**Problem requirements:** Retype the stretch of rows from the line containing "Next → (509, 61)" through the line containing "KyongSaRi (361, 135)", both ends included, without any changes.
### Task material
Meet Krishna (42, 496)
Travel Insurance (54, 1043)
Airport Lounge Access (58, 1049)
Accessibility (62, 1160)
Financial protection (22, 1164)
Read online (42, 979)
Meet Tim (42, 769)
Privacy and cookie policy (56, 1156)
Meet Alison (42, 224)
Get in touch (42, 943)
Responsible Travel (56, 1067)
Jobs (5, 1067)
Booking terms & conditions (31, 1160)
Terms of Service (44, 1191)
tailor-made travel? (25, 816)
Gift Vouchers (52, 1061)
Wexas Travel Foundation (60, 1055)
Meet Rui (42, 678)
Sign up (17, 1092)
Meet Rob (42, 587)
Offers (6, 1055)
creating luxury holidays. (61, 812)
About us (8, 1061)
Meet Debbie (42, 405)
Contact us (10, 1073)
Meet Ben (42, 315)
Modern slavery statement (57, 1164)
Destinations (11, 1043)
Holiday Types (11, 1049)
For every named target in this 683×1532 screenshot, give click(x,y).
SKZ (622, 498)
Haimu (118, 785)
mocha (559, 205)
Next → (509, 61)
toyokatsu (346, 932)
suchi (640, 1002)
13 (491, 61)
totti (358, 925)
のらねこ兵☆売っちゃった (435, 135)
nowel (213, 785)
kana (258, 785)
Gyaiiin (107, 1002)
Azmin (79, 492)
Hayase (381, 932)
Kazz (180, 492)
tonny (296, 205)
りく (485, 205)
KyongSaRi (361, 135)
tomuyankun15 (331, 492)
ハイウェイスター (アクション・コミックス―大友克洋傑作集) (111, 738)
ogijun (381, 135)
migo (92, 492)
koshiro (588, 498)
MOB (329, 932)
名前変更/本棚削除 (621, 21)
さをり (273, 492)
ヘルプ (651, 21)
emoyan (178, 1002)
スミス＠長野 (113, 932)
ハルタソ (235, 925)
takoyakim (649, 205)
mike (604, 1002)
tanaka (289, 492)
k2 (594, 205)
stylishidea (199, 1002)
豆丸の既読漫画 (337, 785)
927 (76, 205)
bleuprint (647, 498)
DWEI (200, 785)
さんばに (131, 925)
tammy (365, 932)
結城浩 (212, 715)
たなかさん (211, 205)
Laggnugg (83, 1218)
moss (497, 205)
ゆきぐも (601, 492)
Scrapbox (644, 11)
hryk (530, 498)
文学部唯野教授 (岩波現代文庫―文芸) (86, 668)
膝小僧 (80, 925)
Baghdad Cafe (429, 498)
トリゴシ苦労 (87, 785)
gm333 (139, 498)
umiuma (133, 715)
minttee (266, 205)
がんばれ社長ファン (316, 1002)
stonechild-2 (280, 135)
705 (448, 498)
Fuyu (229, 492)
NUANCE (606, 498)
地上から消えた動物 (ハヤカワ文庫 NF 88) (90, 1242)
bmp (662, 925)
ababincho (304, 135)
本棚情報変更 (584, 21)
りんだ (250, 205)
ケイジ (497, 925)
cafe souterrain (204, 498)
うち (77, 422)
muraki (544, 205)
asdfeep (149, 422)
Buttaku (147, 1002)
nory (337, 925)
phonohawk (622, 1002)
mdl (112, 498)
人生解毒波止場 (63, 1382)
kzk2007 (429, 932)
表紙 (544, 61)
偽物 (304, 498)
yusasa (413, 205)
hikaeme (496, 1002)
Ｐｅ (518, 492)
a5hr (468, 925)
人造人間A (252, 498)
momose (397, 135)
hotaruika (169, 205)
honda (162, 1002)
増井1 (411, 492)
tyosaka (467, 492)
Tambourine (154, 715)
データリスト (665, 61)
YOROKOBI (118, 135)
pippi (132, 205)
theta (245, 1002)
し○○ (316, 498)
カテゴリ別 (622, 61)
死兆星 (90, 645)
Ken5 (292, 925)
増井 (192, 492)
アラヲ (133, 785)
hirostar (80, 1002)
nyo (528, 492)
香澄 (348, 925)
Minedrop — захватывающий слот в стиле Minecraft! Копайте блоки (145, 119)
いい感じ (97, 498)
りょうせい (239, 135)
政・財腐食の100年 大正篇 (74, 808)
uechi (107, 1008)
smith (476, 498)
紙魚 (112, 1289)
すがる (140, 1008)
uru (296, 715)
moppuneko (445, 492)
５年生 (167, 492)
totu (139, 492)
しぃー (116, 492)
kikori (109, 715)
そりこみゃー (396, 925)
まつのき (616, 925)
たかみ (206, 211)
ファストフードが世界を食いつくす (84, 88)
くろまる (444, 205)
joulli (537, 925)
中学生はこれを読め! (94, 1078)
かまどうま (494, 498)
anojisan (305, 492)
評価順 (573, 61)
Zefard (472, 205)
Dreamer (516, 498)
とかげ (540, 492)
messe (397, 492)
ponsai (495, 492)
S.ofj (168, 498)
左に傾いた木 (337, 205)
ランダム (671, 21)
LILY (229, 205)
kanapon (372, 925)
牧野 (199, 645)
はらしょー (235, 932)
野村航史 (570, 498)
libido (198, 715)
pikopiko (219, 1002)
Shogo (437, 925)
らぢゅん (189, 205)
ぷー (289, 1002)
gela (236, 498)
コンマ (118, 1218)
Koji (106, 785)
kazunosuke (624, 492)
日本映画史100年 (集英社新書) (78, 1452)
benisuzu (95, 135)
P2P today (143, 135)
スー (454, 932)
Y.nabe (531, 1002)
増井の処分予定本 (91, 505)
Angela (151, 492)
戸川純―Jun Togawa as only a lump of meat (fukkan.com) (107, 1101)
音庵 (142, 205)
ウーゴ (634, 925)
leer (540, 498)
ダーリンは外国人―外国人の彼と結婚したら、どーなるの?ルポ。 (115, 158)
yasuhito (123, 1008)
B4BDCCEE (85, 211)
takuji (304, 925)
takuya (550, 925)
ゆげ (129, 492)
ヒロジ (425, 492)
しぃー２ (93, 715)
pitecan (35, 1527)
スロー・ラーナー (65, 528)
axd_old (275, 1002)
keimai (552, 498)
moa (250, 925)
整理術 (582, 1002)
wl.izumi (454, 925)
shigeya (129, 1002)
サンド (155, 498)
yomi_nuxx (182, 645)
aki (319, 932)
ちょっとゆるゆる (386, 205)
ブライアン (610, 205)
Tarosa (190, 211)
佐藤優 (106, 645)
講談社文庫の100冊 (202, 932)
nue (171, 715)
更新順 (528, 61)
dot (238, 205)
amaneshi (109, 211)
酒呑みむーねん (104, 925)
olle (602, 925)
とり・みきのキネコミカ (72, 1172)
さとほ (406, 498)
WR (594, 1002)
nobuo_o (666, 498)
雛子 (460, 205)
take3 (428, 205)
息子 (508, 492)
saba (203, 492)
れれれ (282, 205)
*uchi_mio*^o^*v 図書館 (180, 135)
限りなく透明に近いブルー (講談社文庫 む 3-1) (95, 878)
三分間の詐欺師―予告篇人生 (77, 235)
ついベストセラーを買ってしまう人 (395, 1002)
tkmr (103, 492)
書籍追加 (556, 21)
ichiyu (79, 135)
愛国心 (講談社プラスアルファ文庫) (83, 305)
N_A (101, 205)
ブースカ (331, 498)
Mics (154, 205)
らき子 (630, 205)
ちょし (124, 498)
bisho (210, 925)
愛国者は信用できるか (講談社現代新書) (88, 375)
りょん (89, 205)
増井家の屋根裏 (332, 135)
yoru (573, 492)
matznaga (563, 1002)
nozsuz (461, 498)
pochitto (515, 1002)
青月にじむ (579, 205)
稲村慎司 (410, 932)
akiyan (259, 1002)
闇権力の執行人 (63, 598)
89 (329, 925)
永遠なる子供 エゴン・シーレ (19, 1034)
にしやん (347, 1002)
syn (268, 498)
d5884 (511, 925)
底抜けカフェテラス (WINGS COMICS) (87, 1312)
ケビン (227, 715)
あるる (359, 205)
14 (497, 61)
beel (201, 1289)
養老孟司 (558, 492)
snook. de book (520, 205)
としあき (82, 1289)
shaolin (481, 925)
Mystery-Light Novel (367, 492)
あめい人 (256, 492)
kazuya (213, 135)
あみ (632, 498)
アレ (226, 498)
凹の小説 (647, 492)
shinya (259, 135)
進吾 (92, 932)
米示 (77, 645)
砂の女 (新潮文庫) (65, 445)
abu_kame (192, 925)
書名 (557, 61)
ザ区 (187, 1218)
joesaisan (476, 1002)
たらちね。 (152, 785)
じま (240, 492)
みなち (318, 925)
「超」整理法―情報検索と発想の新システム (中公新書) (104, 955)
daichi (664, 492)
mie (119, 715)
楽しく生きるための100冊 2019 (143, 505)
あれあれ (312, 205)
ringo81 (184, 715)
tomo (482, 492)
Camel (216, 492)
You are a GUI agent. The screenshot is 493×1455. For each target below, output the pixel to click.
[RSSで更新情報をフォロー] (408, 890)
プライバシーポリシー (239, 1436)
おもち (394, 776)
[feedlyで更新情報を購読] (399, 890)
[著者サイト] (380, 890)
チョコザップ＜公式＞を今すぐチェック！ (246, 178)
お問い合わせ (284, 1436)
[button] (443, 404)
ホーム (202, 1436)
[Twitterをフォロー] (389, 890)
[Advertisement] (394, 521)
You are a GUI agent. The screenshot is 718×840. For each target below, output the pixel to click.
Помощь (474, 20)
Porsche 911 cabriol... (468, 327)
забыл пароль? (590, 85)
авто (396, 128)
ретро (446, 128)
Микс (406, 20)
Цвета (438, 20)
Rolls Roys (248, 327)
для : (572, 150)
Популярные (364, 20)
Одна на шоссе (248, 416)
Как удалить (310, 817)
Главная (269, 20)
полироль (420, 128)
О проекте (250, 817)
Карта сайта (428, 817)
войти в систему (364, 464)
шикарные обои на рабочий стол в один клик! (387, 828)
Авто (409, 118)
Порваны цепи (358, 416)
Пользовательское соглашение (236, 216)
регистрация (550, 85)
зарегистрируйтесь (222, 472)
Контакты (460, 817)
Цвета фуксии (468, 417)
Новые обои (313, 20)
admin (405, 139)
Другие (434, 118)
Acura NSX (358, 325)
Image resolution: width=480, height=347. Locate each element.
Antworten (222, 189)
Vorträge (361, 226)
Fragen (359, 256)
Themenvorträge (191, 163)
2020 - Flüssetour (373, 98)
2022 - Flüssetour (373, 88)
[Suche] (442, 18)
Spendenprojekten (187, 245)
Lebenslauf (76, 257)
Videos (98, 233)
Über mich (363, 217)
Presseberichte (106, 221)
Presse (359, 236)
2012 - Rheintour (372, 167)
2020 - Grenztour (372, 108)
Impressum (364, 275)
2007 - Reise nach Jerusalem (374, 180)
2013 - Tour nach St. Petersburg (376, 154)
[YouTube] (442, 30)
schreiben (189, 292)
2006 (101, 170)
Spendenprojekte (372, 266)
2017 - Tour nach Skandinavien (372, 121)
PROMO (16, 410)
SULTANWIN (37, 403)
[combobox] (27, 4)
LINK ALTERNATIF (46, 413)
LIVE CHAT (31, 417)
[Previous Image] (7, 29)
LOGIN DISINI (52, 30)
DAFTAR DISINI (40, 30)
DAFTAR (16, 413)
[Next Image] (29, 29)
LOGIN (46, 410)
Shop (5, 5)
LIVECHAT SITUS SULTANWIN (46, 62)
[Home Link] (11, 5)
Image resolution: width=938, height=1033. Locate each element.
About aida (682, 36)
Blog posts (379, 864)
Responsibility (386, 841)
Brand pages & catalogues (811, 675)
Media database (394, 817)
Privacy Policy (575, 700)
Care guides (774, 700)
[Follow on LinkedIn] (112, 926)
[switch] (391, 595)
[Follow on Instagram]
######
**Finished answer:**
Next → (509, 61)
toyokatsu (346, 932)
suchi (640, 1002)
13 (491, 61)
totti (358, 925)
のらねこ兵☆売っちゃった (435, 135)
nowel (213, 785)
kana (258, 785)
Gyaiiin (107, 1002)
Azmin (79, 492)
Hayase (381, 932)
Kazz (180, 492)
tonny (296, 205)
りく (485, 205)
KyongSaRi (361, 135)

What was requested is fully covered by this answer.